Records excerpted from a collection:
● ● ● ● ●
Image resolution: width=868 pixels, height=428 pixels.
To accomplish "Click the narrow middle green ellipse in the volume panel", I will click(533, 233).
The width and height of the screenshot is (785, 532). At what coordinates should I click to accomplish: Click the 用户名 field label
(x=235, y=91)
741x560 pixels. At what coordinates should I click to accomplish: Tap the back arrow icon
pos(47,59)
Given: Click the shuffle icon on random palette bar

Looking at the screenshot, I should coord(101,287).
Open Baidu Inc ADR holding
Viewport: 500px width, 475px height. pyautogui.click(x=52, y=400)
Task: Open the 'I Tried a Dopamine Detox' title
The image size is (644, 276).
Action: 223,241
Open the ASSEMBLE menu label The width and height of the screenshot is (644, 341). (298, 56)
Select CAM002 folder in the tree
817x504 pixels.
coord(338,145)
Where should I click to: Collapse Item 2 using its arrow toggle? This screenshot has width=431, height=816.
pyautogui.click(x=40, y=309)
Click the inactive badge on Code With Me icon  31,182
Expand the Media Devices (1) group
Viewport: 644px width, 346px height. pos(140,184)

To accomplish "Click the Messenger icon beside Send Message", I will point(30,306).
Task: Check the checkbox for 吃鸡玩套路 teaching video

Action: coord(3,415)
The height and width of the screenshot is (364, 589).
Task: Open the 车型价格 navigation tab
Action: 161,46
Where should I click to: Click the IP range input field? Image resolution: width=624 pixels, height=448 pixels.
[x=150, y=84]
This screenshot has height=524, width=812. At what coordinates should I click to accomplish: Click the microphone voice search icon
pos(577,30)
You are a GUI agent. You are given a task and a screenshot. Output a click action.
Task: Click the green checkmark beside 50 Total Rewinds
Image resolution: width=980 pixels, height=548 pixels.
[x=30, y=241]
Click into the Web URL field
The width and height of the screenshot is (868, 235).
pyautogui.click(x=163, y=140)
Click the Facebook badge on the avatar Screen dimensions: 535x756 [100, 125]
● ● ● ● ●
● **WHAT TO PRODUCE**
Write out the complete set of records exactly as given.

● **RESULT OF THIS EXERCISE**
Image resolution: width=868 pixels, height=428 pixels.
To accomplish "Click the narrow middle green ellipse in the volume panel", I will click(533, 233).
The width and height of the screenshot is (785, 532). At what coordinates should I click to accomplish: Click the 用户名 field label
(x=235, y=91)
741x560 pixels. At what coordinates should I click to accomplish: Tap the back arrow icon
pos(47,59)
Given: Click the shuffle icon on random palette bar

Looking at the screenshot, I should coord(101,287).
Open Baidu Inc ADR holding
Viewport: 500px width, 475px height. pyautogui.click(x=52, y=400)
Task: Open the 'I Tried a Dopamine Detox' title
The image size is (644, 276).
Action: 223,241
Open the ASSEMBLE menu label The width and height of the screenshot is (644, 341). (298, 56)
Select CAM002 folder in the tree
817x504 pixels.
coord(338,145)
Where should I click to: Collapse Item 2 using its arrow toggle? This screenshot has width=431, height=816.
pyautogui.click(x=40, y=309)
Click the inactive badge on Code With Me icon  31,182
Expand the Media Devices (1) group
Viewport: 644px width, 346px height. pos(140,184)

To accomplish "Click the Messenger icon beside Send Message", I will point(30,306).
Task: Check the checkbox for 吃鸡玩套路 teaching video

Action: coord(3,415)
The height and width of the screenshot is (364, 589).
Task: Open the 车型价格 navigation tab
Action: 161,46
Where should I click to: Click the IP range input field? Image resolution: width=624 pixels, height=448 pixels.
[x=150, y=84]
This screenshot has height=524, width=812. At what coordinates should I click to accomplish: Click the microphone voice search icon
pos(577,30)
You are a GUI agent. You are given a task and a screenshot. Output a click action.
Task: Click the green checkmark beside 50 Total Rewinds
Image resolution: width=980 pixels, height=548 pixels.
[x=30, y=241]
Click into the Web URL field
The width and height of the screenshot is (868, 235).
pyautogui.click(x=163, y=140)
Click the Facebook badge on the avatar Screen dimensions: 535x756 [100, 125]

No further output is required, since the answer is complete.